-- Begin EXTRACTED RECORDS --
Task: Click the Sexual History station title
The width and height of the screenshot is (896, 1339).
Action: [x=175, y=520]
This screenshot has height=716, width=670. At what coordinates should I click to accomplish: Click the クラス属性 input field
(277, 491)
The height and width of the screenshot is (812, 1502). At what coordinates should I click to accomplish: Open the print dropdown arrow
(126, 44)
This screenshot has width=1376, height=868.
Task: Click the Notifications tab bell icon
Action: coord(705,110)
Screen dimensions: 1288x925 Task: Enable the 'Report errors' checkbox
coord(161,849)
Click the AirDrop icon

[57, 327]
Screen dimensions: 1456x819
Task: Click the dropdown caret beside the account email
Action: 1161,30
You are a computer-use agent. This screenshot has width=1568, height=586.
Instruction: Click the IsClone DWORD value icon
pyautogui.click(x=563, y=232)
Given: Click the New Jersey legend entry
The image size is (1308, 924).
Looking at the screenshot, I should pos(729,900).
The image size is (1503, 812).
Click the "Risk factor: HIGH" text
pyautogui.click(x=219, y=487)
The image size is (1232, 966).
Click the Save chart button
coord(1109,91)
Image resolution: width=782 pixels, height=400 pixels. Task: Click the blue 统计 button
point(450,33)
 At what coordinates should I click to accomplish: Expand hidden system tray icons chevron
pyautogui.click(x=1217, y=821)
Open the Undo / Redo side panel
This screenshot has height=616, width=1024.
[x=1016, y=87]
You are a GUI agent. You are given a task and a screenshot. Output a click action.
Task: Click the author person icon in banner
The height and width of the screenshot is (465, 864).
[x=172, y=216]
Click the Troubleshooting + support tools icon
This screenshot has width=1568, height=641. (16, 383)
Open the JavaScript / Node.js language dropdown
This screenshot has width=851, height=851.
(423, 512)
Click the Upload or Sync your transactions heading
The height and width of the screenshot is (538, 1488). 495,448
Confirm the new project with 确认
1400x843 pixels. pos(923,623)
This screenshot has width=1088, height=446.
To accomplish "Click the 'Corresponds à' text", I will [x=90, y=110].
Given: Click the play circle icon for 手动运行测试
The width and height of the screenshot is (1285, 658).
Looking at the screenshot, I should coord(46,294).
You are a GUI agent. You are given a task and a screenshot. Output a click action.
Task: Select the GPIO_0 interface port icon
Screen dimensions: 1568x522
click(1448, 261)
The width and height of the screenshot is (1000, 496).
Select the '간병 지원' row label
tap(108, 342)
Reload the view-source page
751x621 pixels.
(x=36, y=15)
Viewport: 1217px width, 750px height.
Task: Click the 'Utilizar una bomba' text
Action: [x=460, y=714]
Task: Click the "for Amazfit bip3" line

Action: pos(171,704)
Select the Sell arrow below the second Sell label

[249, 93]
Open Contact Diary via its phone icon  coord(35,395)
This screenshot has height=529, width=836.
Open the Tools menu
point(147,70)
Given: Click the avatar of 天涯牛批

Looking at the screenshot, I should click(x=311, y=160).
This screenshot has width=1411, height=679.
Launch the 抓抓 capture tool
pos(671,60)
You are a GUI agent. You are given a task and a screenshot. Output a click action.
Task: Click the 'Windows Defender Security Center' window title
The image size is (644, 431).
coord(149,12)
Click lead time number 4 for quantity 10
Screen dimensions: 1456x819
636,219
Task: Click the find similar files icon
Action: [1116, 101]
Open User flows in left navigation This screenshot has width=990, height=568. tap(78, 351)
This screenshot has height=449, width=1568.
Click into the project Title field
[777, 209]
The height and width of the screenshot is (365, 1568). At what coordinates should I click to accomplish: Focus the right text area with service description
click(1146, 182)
-- End EXTRACTED RECORDS --
TASK TO COMPLETE: Rewrite all of the rows above, putting "The screen size is" in place of every "The image size is" and leaving everything else untouched.

REPLY:
Task: Click the Sexual History station title
The width and height of the screenshot is (896, 1339).
Action: [x=175, y=520]
This screenshot has height=716, width=670. At what coordinates should I click to accomplish: Click the クラス属性 input field
(277, 491)
The height and width of the screenshot is (812, 1502). At what coordinates should I click to accomplish: Open the print dropdown arrow
(126, 44)
This screenshot has width=1376, height=868.
Task: Click the Notifications tab bell icon
Action: coord(705,110)
Screen dimensions: 1288x925 Task: Enable the 'Report errors' checkbox
coord(161,849)
Click the AirDrop icon

[57, 327]
Screen dimensions: 1456x819
Task: Click the dropdown caret beside the account email
Action: 1161,30
You are a computer-use agent. This screenshot has width=1568, height=586.
Instruction: Click the IsClone DWORD value icon
pyautogui.click(x=563, y=232)
Given: Click the New Jersey legend entry
The screen size is (1308, 924).
Looking at the screenshot, I should pos(729,900).
The screen size is (1503, 812).
Click the "Risk factor: HIGH" text
pyautogui.click(x=219, y=487)
The screen size is (1232, 966).
Click the Save chart button
coord(1109,91)
Image resolution: width=782 pixels, height=400 pixels. Task: Click the blue 统计 button
point(450,33)
 At what coordinates should I click to accomplish: Expand hidden system tray icons chevron
pyautogui.click(x=1217, y=821)
Open the Undo / Redo side panel
This screenshot has height=616, width=1024.
[x=1016, y=87]
You are a GUI agent. You are given a task and a screenshot. Output a click action.
Task: Click the author person icon in banner
The height and width of the screenshot is (465, 864).
[x=172, y=216]
Click the Troubleshooting + support tools icon
This screenshot has width=1568, height=641. (16, 383)
Open the JavaScript / Node.js language dropdown
This screenshot has width=851, height=851.
(423, 512)
Click the Upload or Sync your transactions heading
The height and width of the screenshot is (538, 1488). 495,448
Confirm the new project with 确认
1400x843 pixels. pos(923,623)
This screenshot has width=1088, height=446.
To accomplish "Click the 'Corresponds à' text", I will [x=90, y=110].
Given: Click the play circle icon for 手动运行测试
The width and height of the screenshot is (1285, 658).
Looking at the screenshot, I should coord(46,294).
You are a GUI agent. You are given a task and a screenshot. Output a click action.
Task: Select the GPIO_0 interface port icon
Screen dimensions: 1568x522
click(1448, 261)
The width and height of the screenshot is (1000, 496).
Select the '간병 지원' row label
tap(108, 342)
Reload the view-source page
751x621 pixels.
(x=36, y=15)
Viewport: 1217px width, 750px height.
Task: Click the 'Utilizar una bomba' text
Action: [x=460, y=714]
Task: Click the "for Amazfit bip3" line

Action: pos(171,704)
Select the Sell arrow below the second Sell label

[249, 93]
Open Contact Diary via its phone icon  coord(35,395)
This screenshot has height=529, width=836.
Open the Tools menu
point(147,70)
Given: Click the avatar of 天涯牛批

Looking at the screenshot, I should click(x=311, y=160).
This screenshot has width=1411, height=679.
Launch the 抓抓 capture tool
pos(671,60)
You are a GUI agent. You are given a task and a screenshot. Output a click action.
Task: Click the 'Windows Defender Security Center' window title
The screen size is (644, 431).
coord(149,12)
Click lead time number 4 for quantity 10
Screen dimensions: 1456x819
636,219
Task: Click the find similar files icon
Action: [1116, 101]
Open User flows in left navigation This screenshot has width=990, height=568. tap(78, 351)
This screenshot has height=449, width=1568.
Click into the project Title field
[777, 209]
The height and width of the screenshot is (365, 1568). At what coordinates should I click to accomplish: Focus the right text area with service description
click(1146, 182)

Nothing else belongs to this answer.